Tackling common data science challenges
By Emma Bellamy on February 4, 2022 - 5 Minute ReadWhen AI is used to solve real world problems and make decisions for businesses, it can be very powerful.
Yet, as data scientists know, there’s a lot of work that goes into getting it there, and the problems facing businesses aren’t always easily solved. The Data Community has come up against some big challenges this year, and in this blog we discuss these common problems and how best to tackle them.
1. Poor quality data
We’ve all heard the saying “garbage in, garbage out.” In other words, that flawed or nonsense input data produces nonsense output.
The data received by data scientists can be incomplete, faulty, inaccurate or really scarce. On top of this, data columns or data labels can be inconsistent or unstructured. It’s just plain MESSY! This makes it hard to achieve high performing optimized results from machine learning models.
Dr. Andrew Ng recently shared a fundamental skill: “using a data-centric approach to machine learning, rather than a model-centric approach, will consistently improve model performance.” This means improving the data in a more systematic way, from removing missing data to making the data more consistent and ensuring that there is enough historic data for the model. Investing effort to improve existing data quality is as effective as collecting the triple amount of the data.
Data quality has to be monitored and improved at every step, so having alerts for when data is missing or outliers are identified is a key step when productionizing the model.

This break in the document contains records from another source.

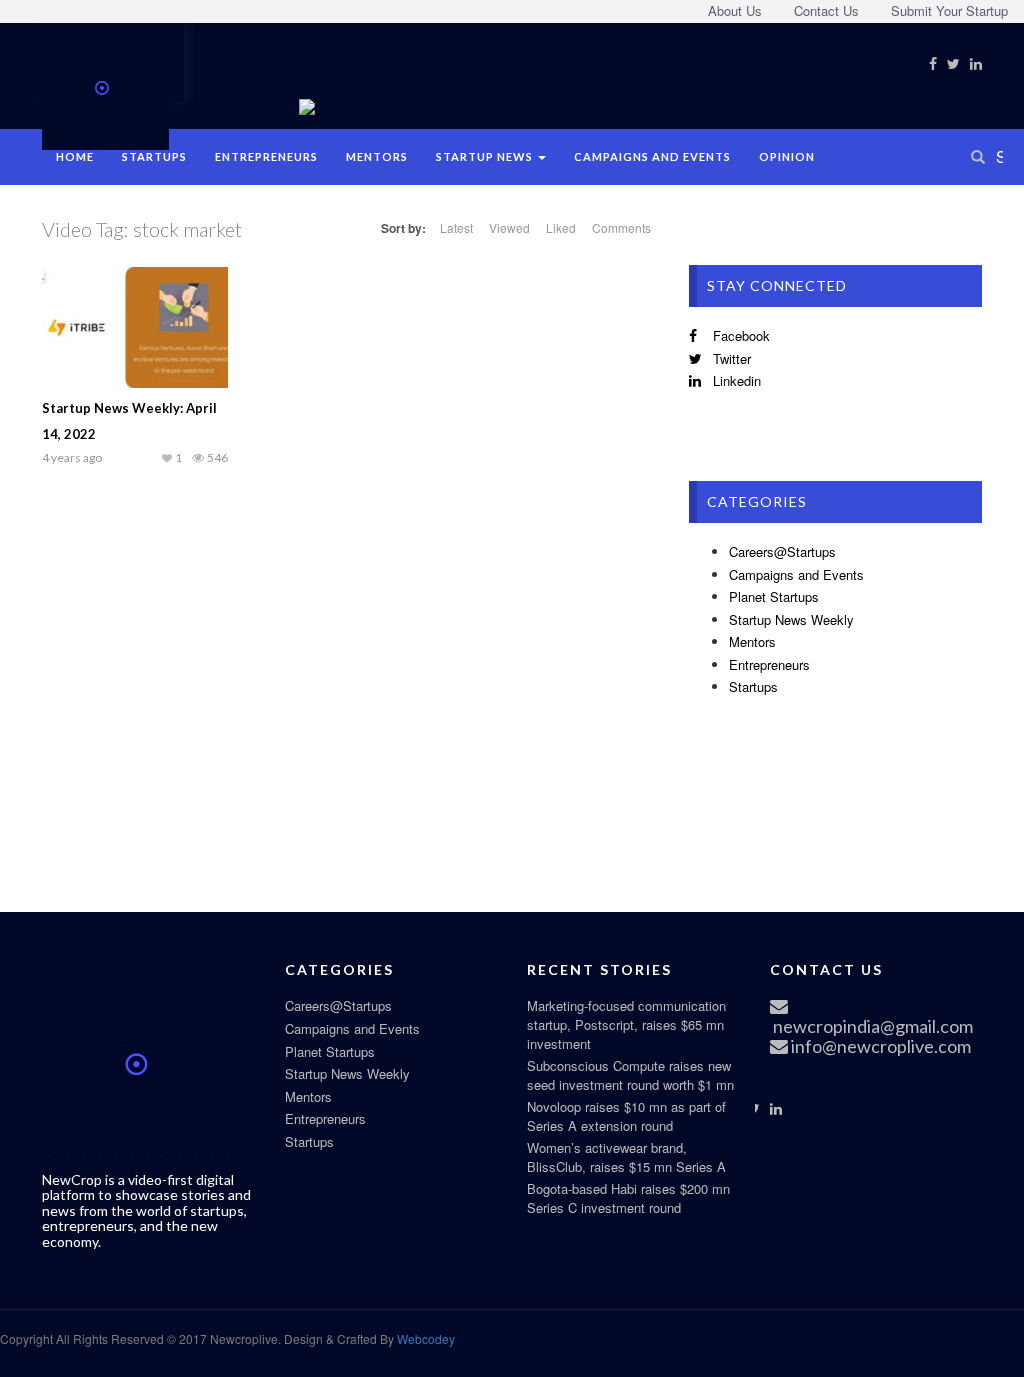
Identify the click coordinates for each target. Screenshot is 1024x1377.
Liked (561, 227)
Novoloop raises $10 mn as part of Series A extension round (626, 1116)
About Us (735, 10)
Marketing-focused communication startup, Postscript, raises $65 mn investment (626, 1024)
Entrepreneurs (266, 156)
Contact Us (826, 10)
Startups (154, 156)
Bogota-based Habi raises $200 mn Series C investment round (628, 1198)
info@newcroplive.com (879, 1046)
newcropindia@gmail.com (871, 1026)
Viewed (509, 227)
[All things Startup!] (105, 84)
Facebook (739, 335)
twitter (730, 358)
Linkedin (735, 380)
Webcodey (424, 1338)
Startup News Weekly (791, 619)
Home (75, 156)
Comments (621, 227)
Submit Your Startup (949, 10)
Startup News (486, 156)
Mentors (377, 156)
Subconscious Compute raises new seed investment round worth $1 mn (630, 1075)
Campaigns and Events (652, 156)
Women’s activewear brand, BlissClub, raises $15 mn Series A (626, 1157)
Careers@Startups (782, 551)
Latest (456, 227)
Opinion (787, 156)
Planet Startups (774, 596)
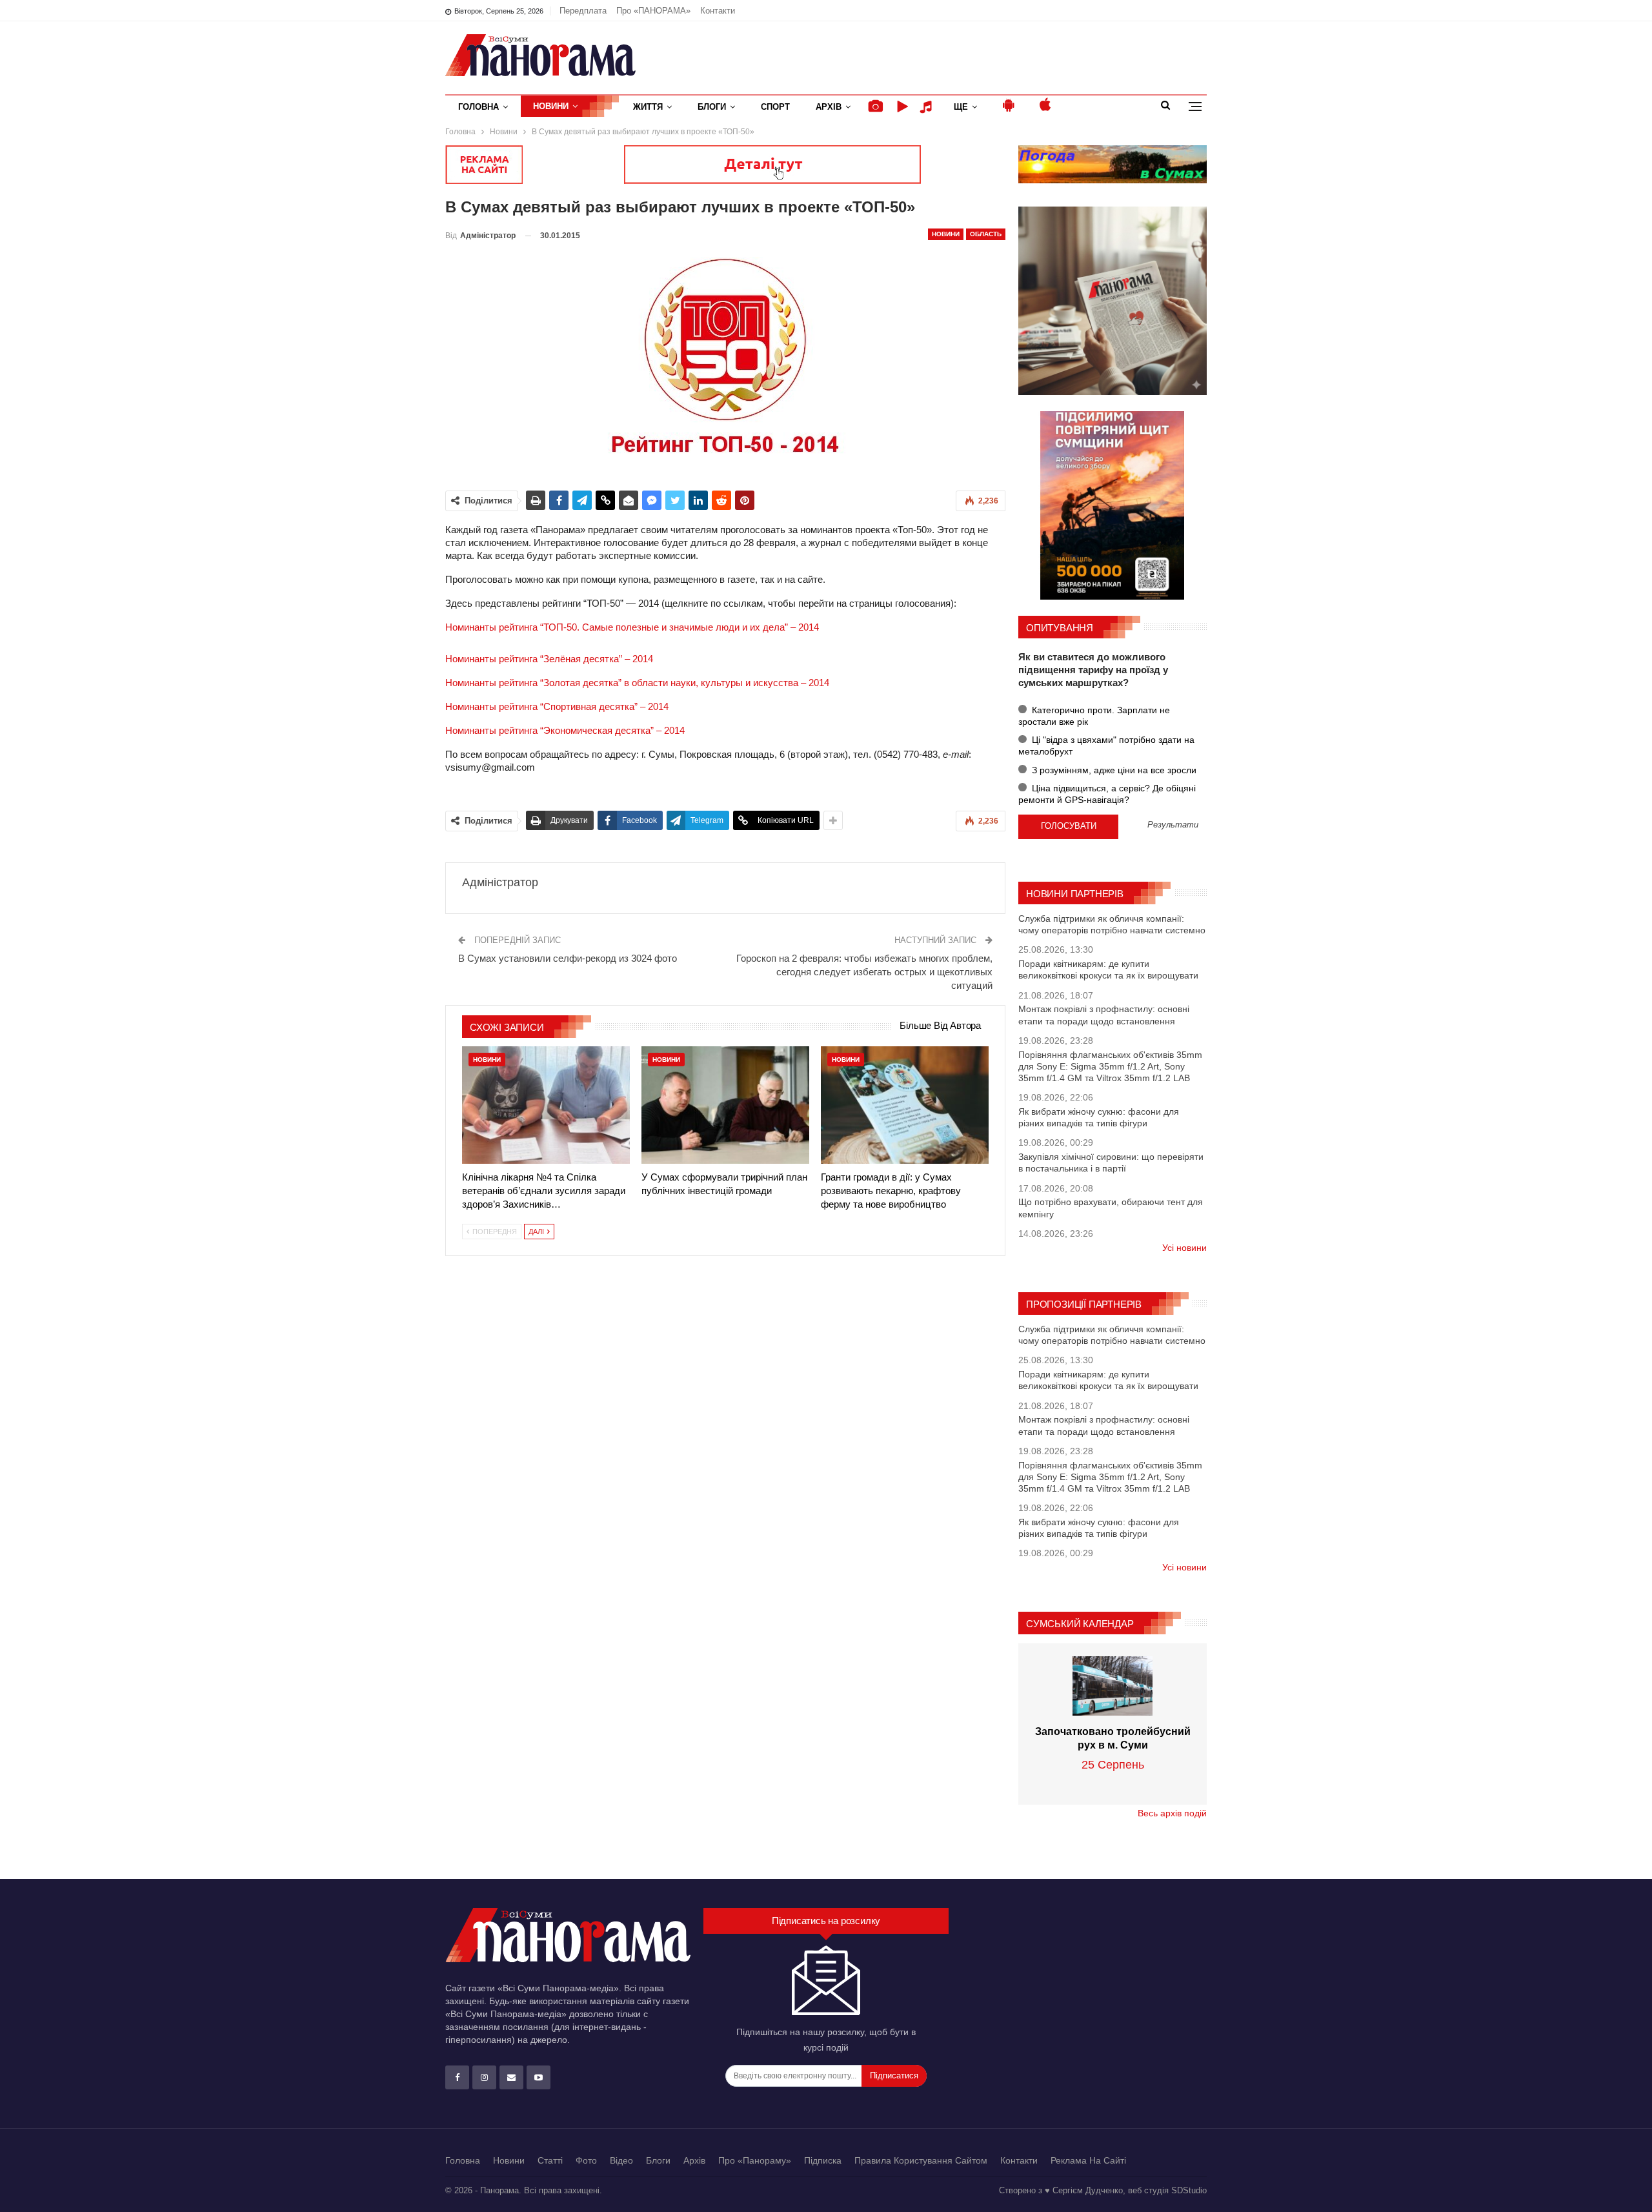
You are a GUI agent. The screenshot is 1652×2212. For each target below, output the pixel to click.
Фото (586, 2160)
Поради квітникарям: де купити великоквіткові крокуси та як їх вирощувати (1108, 969)
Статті (550, 2160)
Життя (648, 107)
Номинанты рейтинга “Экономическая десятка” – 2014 (565, 730)
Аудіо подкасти (928, 107)
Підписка (822, 2160)
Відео (621, 2160)
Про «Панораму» (754, 2160)
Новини (551, 106)
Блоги (712, 107)
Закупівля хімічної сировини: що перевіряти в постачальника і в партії (1111, 1162)
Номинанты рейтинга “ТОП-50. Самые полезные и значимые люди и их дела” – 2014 (632, 627)
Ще (961, 107)
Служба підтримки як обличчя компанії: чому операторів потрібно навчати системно (1111, 924)
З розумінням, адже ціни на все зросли (1112, 770)
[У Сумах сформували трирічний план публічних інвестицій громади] (725, 1105)
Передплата (583, 10)
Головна (478, 107)
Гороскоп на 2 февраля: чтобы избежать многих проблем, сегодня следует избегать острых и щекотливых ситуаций (864, 972)
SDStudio (1189, 2190)
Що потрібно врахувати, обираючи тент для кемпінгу (1110, 1208)
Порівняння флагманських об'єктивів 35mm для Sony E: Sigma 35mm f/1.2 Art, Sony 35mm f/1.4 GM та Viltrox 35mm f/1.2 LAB (1110, 1066)
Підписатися (894, 2075)
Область (986, 234)
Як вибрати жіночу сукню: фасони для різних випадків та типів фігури (1098, 1117)
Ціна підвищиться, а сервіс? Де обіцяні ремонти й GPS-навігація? (1107, 794)
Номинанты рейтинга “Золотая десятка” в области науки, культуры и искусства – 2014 (637, 682)
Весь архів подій (1172, 1813)
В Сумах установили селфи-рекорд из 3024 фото (567, 958)
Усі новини (1184, 1248)
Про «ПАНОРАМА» (653, 10)
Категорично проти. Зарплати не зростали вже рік (1094, 716)
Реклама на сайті (1088, 2160)
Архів (828, 107)
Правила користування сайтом (920, 2160)
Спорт (775, 107)
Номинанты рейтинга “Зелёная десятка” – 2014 (549, 658)
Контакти (717, 10)
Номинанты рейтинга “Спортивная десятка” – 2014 (557, 706)
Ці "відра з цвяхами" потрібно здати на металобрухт (1106, 745)
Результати (1172, 825)
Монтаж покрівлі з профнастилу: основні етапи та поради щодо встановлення (1103, 1015)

For the Peak data science ops team, who work closely with customers, ensuring that an organization has AI-ready data is a key step during initial conversations with prospective customers. Performing quality assurance and analyzing the accuracy of the data is one of the first steps that Peak’s data scientists perform during those initial conversations. This principle can be applied to any data science project, that it’s important to have confidence in the data before starting to build a model. That is equally true for in-house data professionals.
To learn more about how Peak ingests data, and how the Peak Decision Intelligence platform can help data scientists to analyze the data they will be working with, be sure to read my colleague Vanessa’s blog: Kick-starting a data science project with Peak.
2. Difficult stakeholders
Getting new stakeholders excited about AI is often a hurdle for a data scientist or project owner. Some stakeholders are skeptical of the benefits of the tech, or mistrustful of the machine learning algorithms, and would like all parts of a solution to be transparent and explainable.
For other stakeholders, they may have never experienced working on a data science project and expect the project management to be similar to a typical IT project. The main differences are that data science projects can be pretty unpredictable, and often involve more exploration and iteration than IT projects.
This iterative approach to building data science models helps teams deliver value to their customers quickly, but relies on stakeholders being prepared to work with the data scientists and give feedback on the models. These projects often start with a narrow scope and a minimum viable product (MVP) will be built on a small subset of a businesses portfolio of products. When the MVP has been tested and feedback received on the decisions that it makes, the data scientist can then quickly iterate and expand the scope of the solution, by testing and receiving feedback from the stakeholders.
An all too common problem is a misalignment between the data scientist and the stakeholders on the project goals or outcomes. This may happen when the project proposal is too vague, the data scientist builds the MVP, then it unfolds that what the data scientist expects to deliver and what the stakeholder expects to receive are totally different.
Alternatively, they may agree on the end project goal but, due to different priorities, stakeholders requesting many changes, adding additional requirements, or expecting lots of ad-hoc analysis, the solution build gets held up. A good way to avoid this scenario is to have a tight project scope agreed by everyone before the project begins.
Finally, one of the biggest challenges faced by data scientists is to get buy-in from many different stakeholders within that organization. The original project sponsors may be on board, but there can remain resistance from different departments to understand how data science can solve the problems that they have been experiencing. Data scientists often have to utilize their communication skills to influence people who don’t believe in data-driven decision making or who don’t trust the decisions delivered by the solution (often via super cool data visualizations!) When all stakeholders are aligned, the project can really come alive and turn into a reality.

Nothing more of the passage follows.